The Fountain Pen Shop was a historic fountain pen retailer, museum, and repair shop in Downtown Los Angeles, and later, Monrovia, originally established in 1922. The shop is considered to be the oldest pen shop in the United States operated continuously by the same family. Its original location was at the intersection of Sixth and Spring Streets, with its second Downtown Los Angeles location near Pershing Square and its Monrovia location at 2640 S. Myrtle Ave.

==History==
The Fountain Pen Shop was founded by the grandfather of Fred Krinke and one partner. Krinke's father inherited the business in 1940, subsequently turning it over to Krinke in 1975. Krinke, who was born in 1928, had helped his father at the shop since World War II, during which time the business was backlogged with pen repair orders. Krinke began assisting at the shop in between his classes at Pasadena Junior College. After the war ended, Krinke was drafted for military service, serving in the Air Force.
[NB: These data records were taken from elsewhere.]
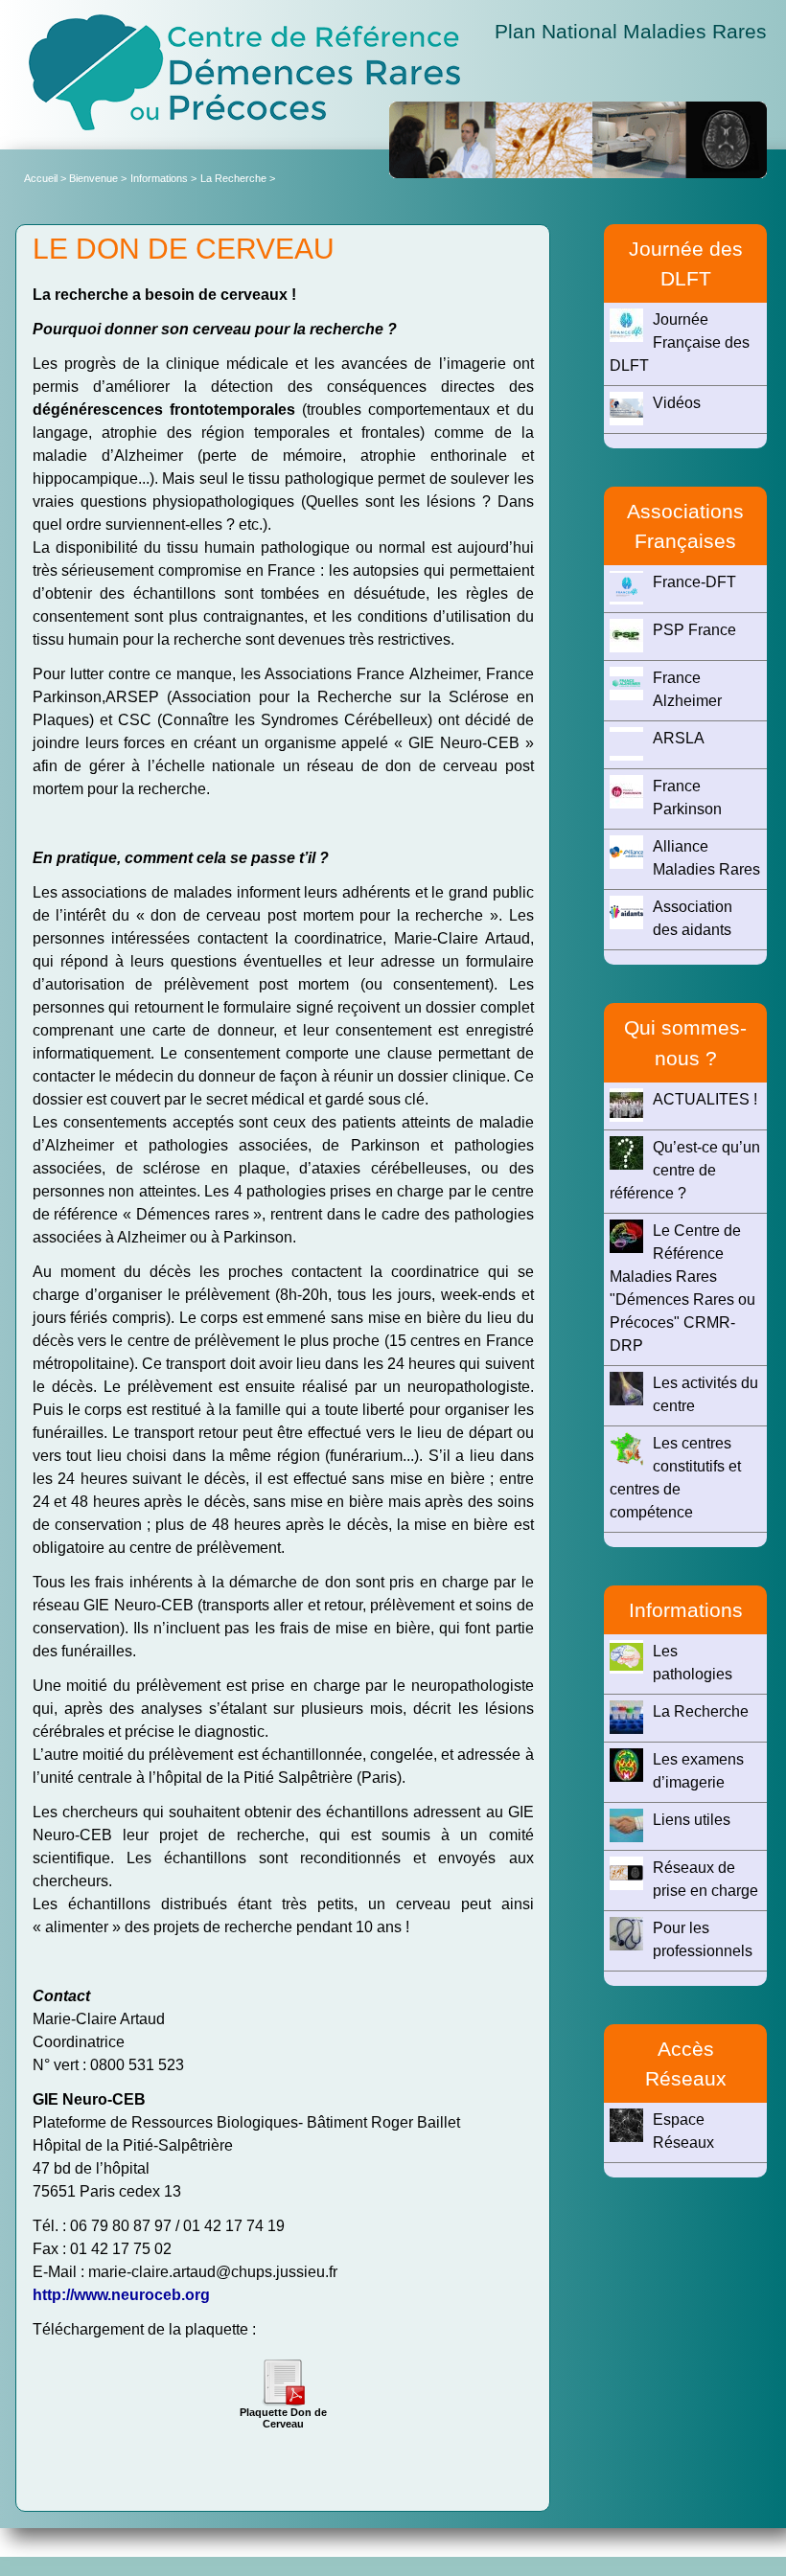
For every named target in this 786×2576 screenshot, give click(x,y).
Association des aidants (692, 918)
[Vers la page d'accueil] (244, 72)
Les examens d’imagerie (698, 1770)
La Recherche (701, 1711)
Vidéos (677, 403)
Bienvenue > (98, 178)
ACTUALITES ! (705, 1099)
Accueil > (46, 178)
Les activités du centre (705, 1394)
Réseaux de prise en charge (705, 1879)
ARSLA (679, 738)
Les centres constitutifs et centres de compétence (675, 1477)
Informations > (163, 178)
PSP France (694, 630)
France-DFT (694, 582)
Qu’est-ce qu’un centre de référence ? (685, 1170)
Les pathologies (692, 1662)
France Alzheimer (687, 689)
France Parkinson (687, 797)
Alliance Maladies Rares (706, 858)
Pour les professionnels (702, 1939)
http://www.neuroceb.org (121, 2295)
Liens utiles (691, 1820)
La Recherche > (237, 178)
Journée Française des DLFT (680, 342)
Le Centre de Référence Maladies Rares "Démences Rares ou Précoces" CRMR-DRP (682, 1288)
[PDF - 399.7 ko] (283, 2380)
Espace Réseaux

Upon his return, he decided to go into the pen business full-time. In addition to his work at the shop, Krinke made appearances at the Los Angeles International Pen Show--attending every year since its inception--and the Southern California Pen Collectors Club, the latter of which he founded. In 2019, Krinke died at the age of 91, leaving the fate of the 97-year-old business to be determined.